06:51 Not clear why that is, except that maybe the upper eyelid gets more UV than the lower eyelid.

06:56 Don't know. They are yellowish and tannish nodules.

07:00 There may be some hyperpigmentation, but also oxidation of sebum that's there.

07:04 They're often ulcerated.

07:06 And that is a bad prognostic sign suggesting that it's not just hyperplasia or a sebaceoma, but in fact we've gone malignant.

07:15 The diagnosis is going to require a biopsy.

07:17 So a lot of other things can kind of look like these lesions grossly including on the eyelid.

07:23 So you want to do an excisional biopsy in some cases.

07:27 In areas like the eyelid you want to do a punch biopsy and then send it off for histopathologic evaluation.

07:33 What we're going to be seeing, it ranges all the way from just hyperplasia for that adenoma, which and everything is well differentiated and it's not going anywhere to now an invasive, highly atypical appearing lesion for sebaceous carcinomas.

07:52 And where it has expanded beyond the basement membrane, it is inducing an inflammatory and or fibrotic response.

07:59 And it is impinging on nerves and or lymphatics.

08:03 And those are all bad signs suggesting that we're probably dealing with a malignancy. If there are multiple of these, you may want to screen for the Muir-torre syndrome again.

08:14 That's a variation on the on the mismatch repair gene mutations. Regarding management.

08:22 So for benign lesions a simple surgical excision will do, especially if it's in an area, say between the eyebrows on the face that you really don't want to have a lesion.

08:33 In some cases where you just want to make the diagnosis and see whether it's benign or malignant, you may not have to take the whole thing off.

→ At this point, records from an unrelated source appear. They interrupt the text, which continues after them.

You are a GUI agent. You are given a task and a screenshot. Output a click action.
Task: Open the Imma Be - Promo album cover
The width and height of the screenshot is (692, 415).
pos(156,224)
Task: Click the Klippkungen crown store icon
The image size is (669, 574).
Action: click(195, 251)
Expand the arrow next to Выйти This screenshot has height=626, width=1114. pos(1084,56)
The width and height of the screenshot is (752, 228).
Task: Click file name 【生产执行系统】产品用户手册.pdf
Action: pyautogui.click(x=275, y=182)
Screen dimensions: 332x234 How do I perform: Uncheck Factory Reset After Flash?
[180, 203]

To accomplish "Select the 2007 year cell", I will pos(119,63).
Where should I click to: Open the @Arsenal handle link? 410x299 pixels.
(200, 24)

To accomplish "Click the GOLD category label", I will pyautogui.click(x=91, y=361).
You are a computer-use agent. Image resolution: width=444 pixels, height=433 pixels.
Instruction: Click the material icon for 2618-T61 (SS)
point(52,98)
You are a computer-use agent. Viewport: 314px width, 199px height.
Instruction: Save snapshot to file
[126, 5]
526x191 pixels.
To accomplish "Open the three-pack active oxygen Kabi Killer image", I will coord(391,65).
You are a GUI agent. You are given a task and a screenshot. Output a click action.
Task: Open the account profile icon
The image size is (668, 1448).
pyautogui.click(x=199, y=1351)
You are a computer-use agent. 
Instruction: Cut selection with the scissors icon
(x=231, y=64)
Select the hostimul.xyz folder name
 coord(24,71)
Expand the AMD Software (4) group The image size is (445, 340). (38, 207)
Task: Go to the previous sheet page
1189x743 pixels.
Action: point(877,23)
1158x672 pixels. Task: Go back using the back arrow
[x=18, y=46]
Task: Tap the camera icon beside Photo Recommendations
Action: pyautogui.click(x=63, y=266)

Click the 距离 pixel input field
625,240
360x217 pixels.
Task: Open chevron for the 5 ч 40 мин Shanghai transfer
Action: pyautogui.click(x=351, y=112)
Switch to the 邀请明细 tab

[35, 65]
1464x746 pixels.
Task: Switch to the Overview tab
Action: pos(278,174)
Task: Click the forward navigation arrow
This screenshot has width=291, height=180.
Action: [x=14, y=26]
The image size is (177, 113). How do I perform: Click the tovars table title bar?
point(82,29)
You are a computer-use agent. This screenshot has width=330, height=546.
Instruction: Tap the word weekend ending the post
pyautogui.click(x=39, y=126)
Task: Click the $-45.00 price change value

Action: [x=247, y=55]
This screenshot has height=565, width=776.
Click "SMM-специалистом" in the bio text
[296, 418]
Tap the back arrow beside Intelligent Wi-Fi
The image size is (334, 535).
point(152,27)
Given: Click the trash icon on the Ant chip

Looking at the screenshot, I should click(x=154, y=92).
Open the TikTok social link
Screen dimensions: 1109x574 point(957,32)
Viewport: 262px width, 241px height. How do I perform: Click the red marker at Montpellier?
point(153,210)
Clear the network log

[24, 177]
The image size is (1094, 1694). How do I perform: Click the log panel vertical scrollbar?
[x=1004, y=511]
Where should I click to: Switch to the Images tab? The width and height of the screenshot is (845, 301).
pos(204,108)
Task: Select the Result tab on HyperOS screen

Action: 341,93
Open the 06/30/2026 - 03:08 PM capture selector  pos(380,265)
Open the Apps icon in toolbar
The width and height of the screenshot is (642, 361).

08:40 But a partial biopsy followed by clinical follow-up for those who don't want to have major or more surgery to remove the whole thing.

08:48 For malignant lesions, we need to reduce the size of them, initially they are somewhat radiation sensitive.

08:55 So we would do that. And then we would want to do a complete surgical excision.

08:59 With that we've dealt with a relatively uncommon but nevertheless important lesion sebaceous gland tumors both benign and malignant.